The Calleshire Chronicles Volume Five by Catherine Aird

The Calleshire Chronicles Volume Five by Catherine Aird

Author:Catherine Aird
Language: eng
Format: epub
Publisher: Open Road Integrated Media
Published: 2017-07-27T00:00:00+00:00


EIGHTEEN

Silent through summer, though other birds sing

In their separate ways both Police Superintendent Leeyes and Detective Constable Crosby had some difficulty in coming to terms with Detective Inspector Sloan’s behaviour on the Wednesday morning.

He spent it sitting at his desk in his office.

Detective Constable Crosby was the first to disturb his reverie.

‘Where to this morning, sir?’ he asked from the door, car-keys at the ready.

‘Nowhere,’ said Sloan, ignoring a pile of reports on his desk. ‘Oh, Crosby, you could go and check that nothing more on the whereabouts of Miss Kate Camus has come in.’

‘If she was important, sir, wouldn’t the old lady have had her address?’

‘Perhaps, Crosby. And if wishes were horses, beggars could ride.’
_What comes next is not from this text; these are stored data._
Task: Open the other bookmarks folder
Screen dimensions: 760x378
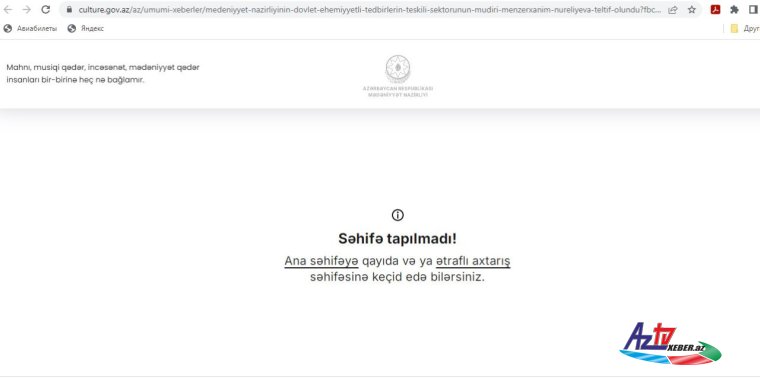Action: [744, 29]
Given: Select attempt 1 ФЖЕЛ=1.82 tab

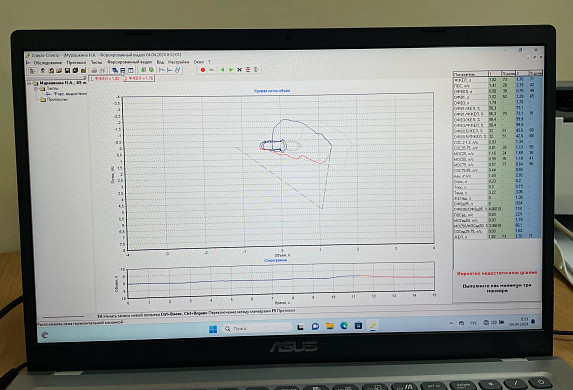Looking at the screenshot, I should point(104,78).
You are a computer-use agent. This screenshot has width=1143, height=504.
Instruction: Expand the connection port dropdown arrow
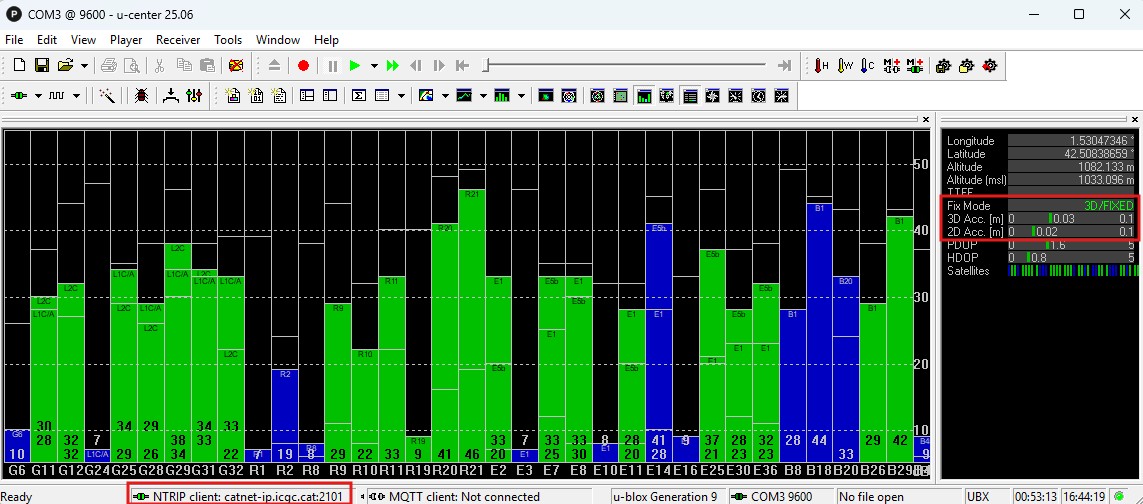point(38,96)

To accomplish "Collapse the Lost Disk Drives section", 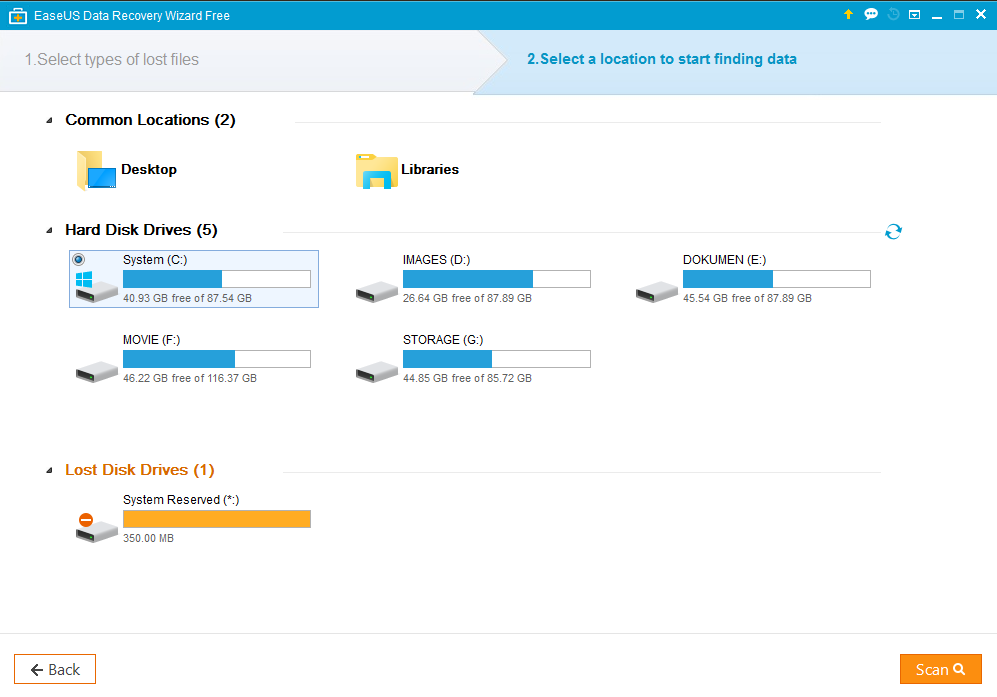I will point(50,471).
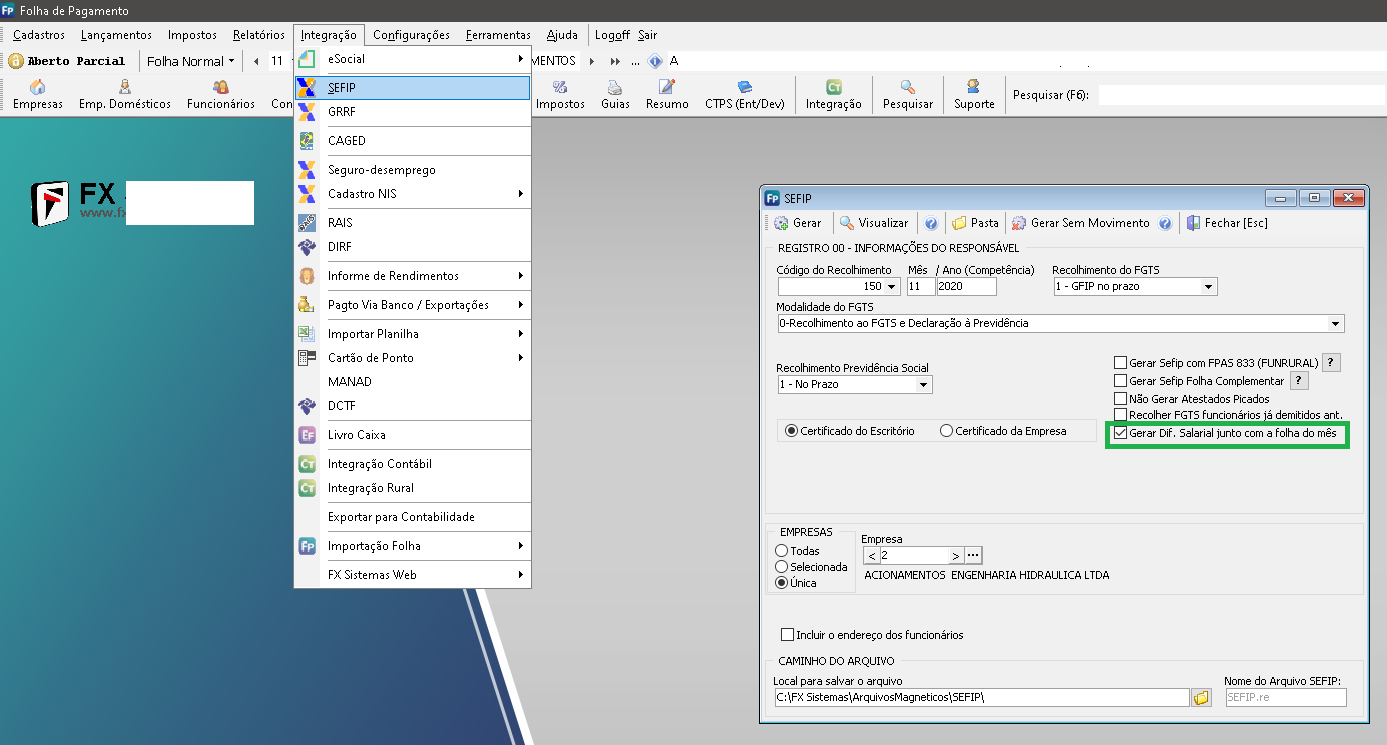
Task: Open the Pasta folder icon
Action: coord(959,223)
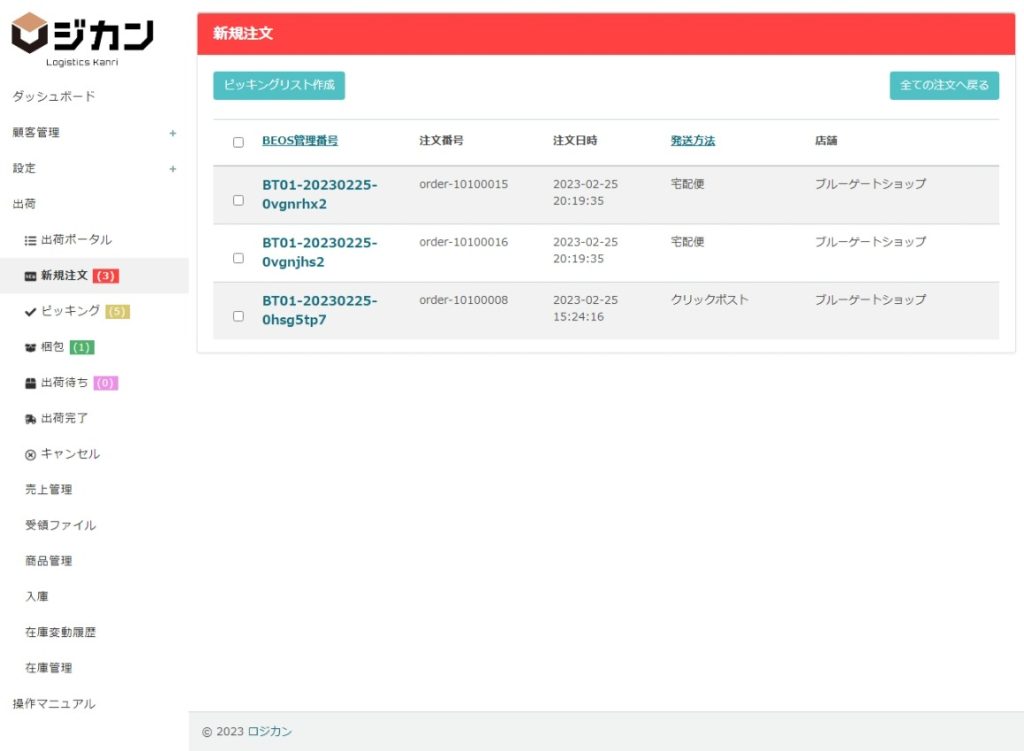Expand the 設定 menu plus sign
The width and height of the screenshot is (1024, 751).
[x=172, y=169]
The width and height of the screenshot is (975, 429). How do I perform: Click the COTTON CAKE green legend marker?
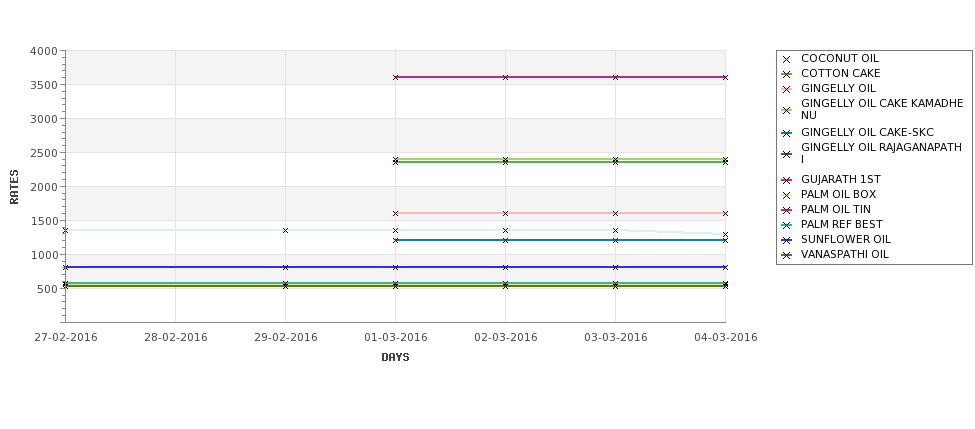tap(786, 75)
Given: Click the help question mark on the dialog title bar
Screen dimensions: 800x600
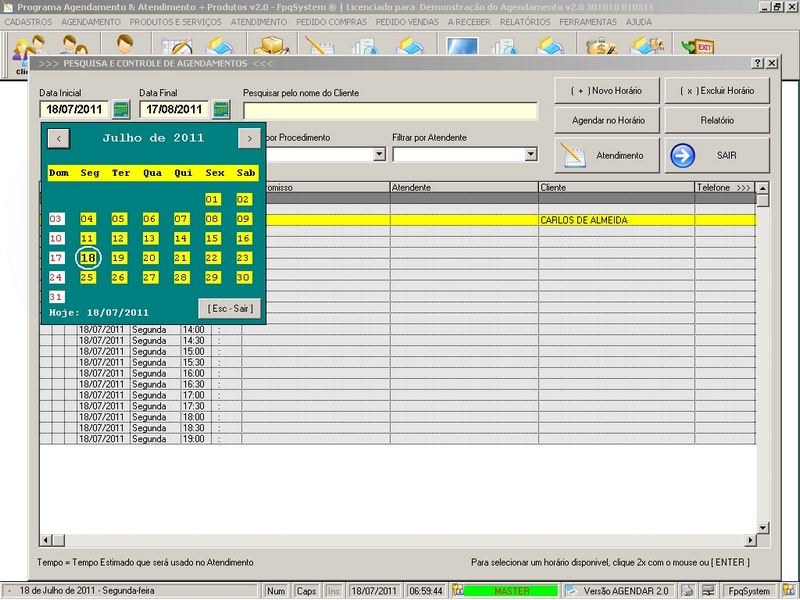Looking at the screenshot, I should click(x=757, y=63).
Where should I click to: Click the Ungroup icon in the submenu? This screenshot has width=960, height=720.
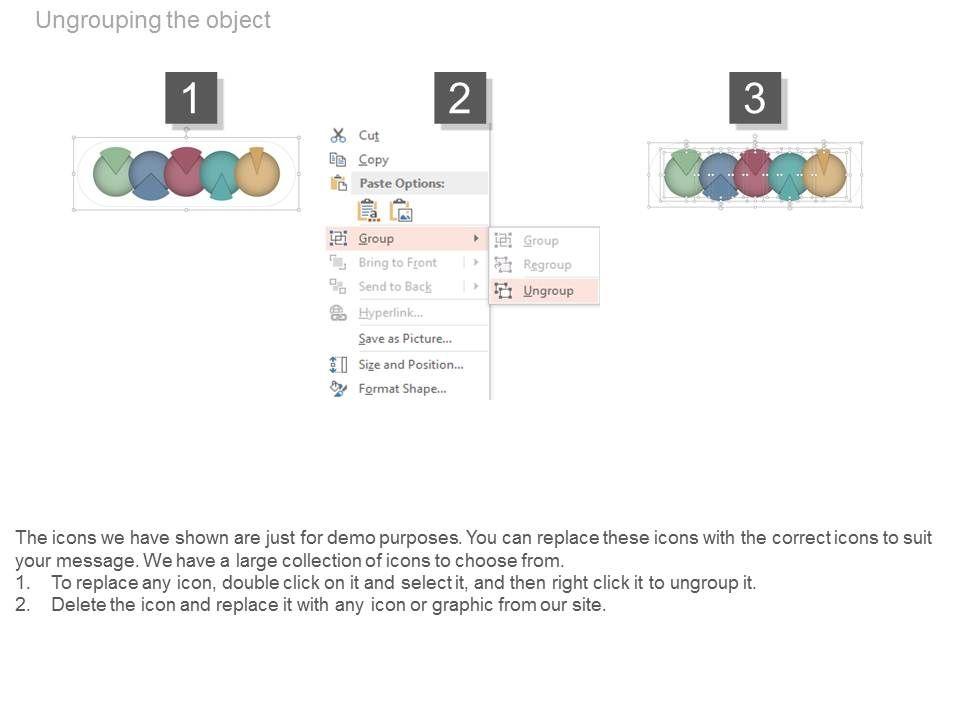503,291
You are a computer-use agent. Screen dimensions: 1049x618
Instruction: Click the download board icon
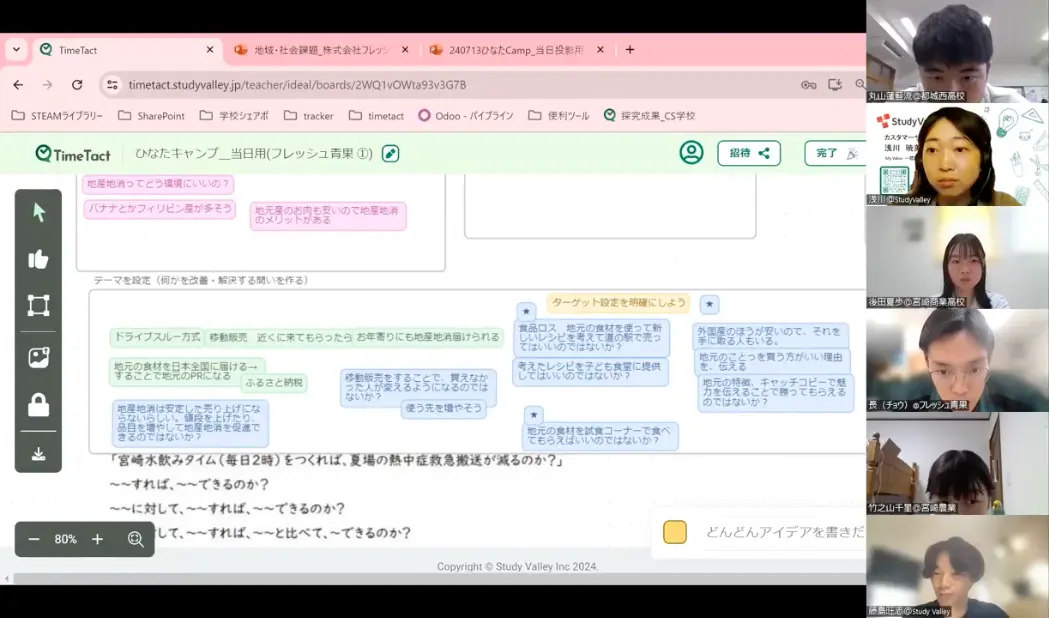coord(39,454)
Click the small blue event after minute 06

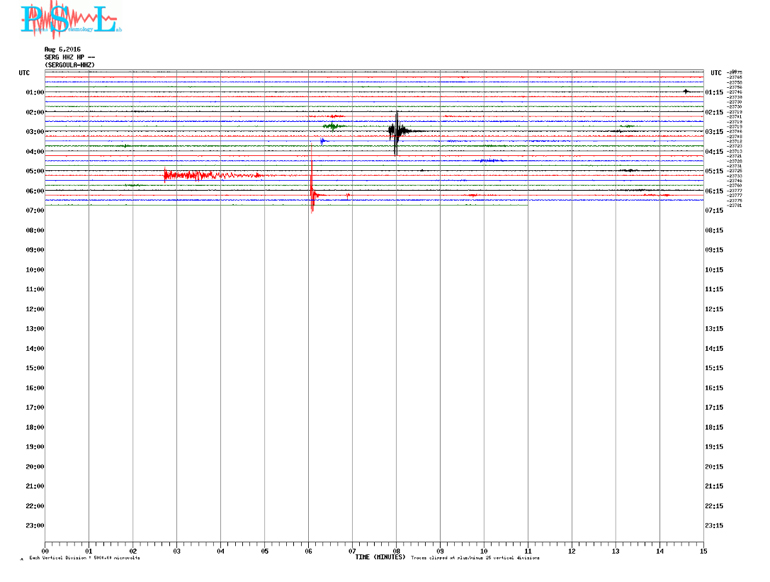[x=323, y=141]
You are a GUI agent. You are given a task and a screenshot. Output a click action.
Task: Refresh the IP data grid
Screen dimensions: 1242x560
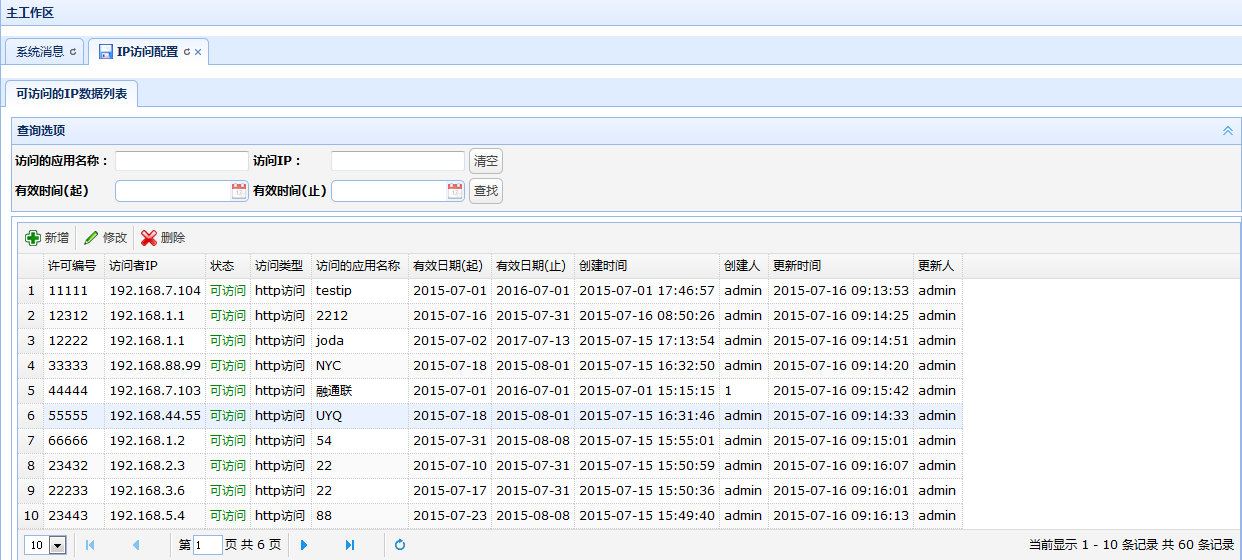click(x=400, y=545)
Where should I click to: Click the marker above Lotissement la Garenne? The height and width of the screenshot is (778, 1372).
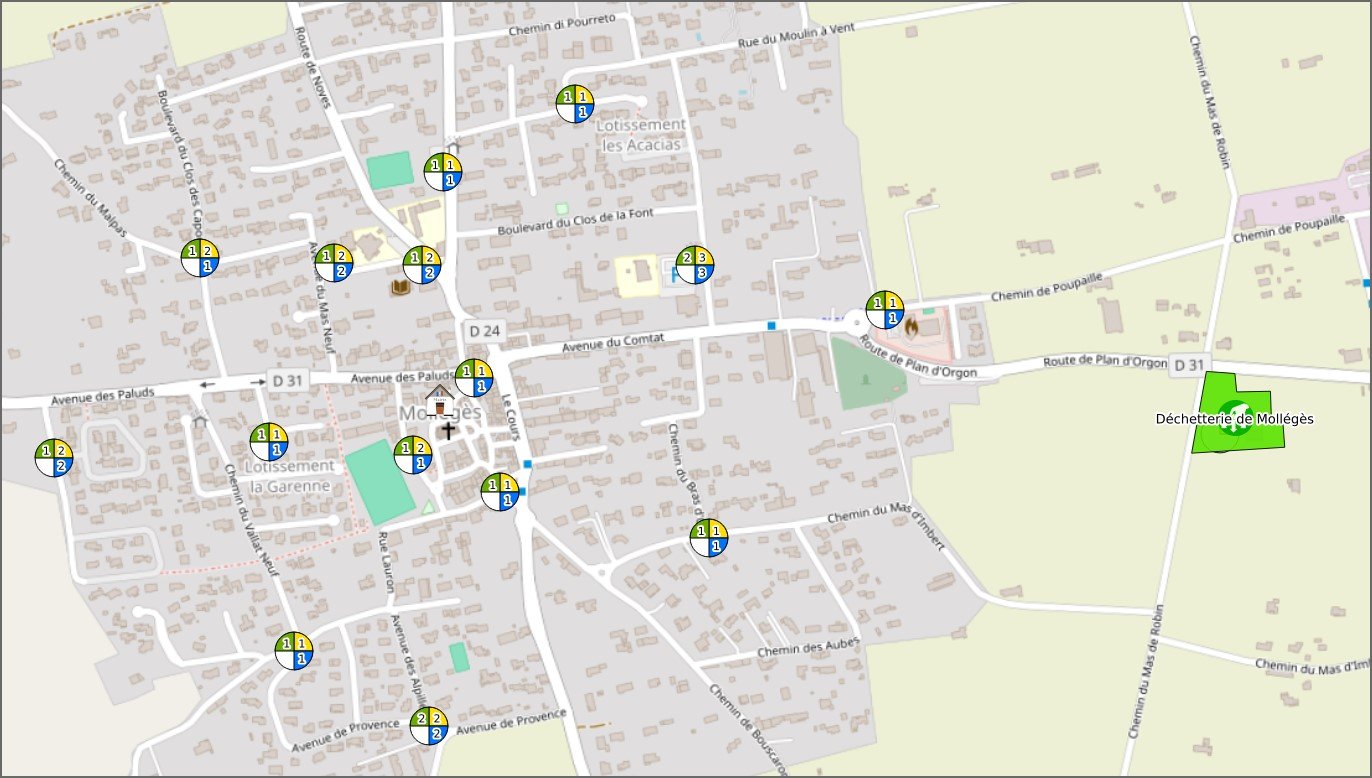tap(269, 442)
‘Sir?’ He sounded injured.

‘One, we don’t know that Miss Kate Camus remained unmarried – she could be Mrs Anybody for all we know – and two, Mrs Garamond’s address book, if she had one, isn’t at the Grange any more. We checked.’

‘Stolen?’

‘Very probably.’

‘To stop us finding her?’

‘Or to enable others to find her.’

‘First?’

‘That is among my worries, Crosby.’

‘Yes, sir.’

‘The fact that Miss Camus was of an age to be working during the last war means that she, too, will no longer be young.’

‘If she’s still alive,’ said Crosby.

‘But,’ pronounced Sloan, ‘the fact that if she is alive she will now be old does not mean that she is not entitled to live out her days as she wishes rather than have them truncated by violence as would seem to have happened in the case of Octavia Garamond.’ Sloan waved a report in his hand. ‘Dr Dabbe and his friend Professor Agate seem sure that Mrs Garamond was murdered.’

‘Yes, sir. So am I.’

Sloan looked up, surprised. ‘You are, are you? Why so sure?’

‘Men in pubs don’t ask total strangers to drink with them by way of a celebration at the end of the evening,’ said Crosby simply. ‘It’s not natural. They’d do it when they first came in, wouldn’t they? Stands to reason.’

‘True,’ agreed Sloan. Perhaps they’d make a detective of Crosby one day after all.

‘I reckon, sir, that he slipped Mrs Shirley Doves a Micky Finn so she’d sleep extra well that night.’

‘Then you’d better check on how the description of your stranger with something to celebrate jibes with that of all the other males in the case. Except the doctor. Mrs Doves knew him.’

‘Yes, sir,’ said Crosby, jangling the car-keys hopefully. ‘And then?’

‘And then you can come and help me with some paperwork,’ said Sloan, thus ensuring a prolonged absence on Crosby’s part. ‘I’m going to be working on two lists – what we know and what we don’t know.’

‘Yes, sir.’

‘And one list is a good deal longer than the other …’

‘Yes, sir.’

‘In fact, what we know would go on one side of a piece of paper.’

‘We do know there’s something that someone’s looking quite hard for,’ said Crosby. ‘And small.’

‘But not what it is.’

‘Something pretty valuable, though, sir, or there wouldn’t have been all this fuss.’

‘If by “fuss”, Crosby, you mean murder, then yes, valuable to someone.